Extracted data —

Start of Block

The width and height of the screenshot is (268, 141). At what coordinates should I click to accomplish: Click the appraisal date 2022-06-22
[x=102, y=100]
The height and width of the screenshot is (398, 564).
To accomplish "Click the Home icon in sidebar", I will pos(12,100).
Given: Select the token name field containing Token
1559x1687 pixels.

End of Block
Start of Block

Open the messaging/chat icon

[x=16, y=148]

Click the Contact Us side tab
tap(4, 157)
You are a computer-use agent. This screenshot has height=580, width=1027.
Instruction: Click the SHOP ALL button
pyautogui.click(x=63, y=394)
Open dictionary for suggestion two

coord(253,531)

End of Block
Start of Block

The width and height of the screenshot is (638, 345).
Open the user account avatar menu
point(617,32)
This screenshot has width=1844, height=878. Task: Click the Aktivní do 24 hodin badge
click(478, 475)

End of Block

Aim of the task — Take the lines above from the one containing "The width and height of the screenshot is (268, 141)." to the one containing "1559x1687 pixels." and retype them exactly, both ends included, with nothing added.

Task response —
The width and height of the screenshot is (268, 141). At what coordinates should I click to accomplish: Click the appraisal date 2022-06-22
[x=102, y=100]
The height and width of the screenshot is (398, 564).
To accomplish "Click the Home icon in sidebar", I will pos(12,100).
Given: Select the token name field containing Token
1559x1687 pixels.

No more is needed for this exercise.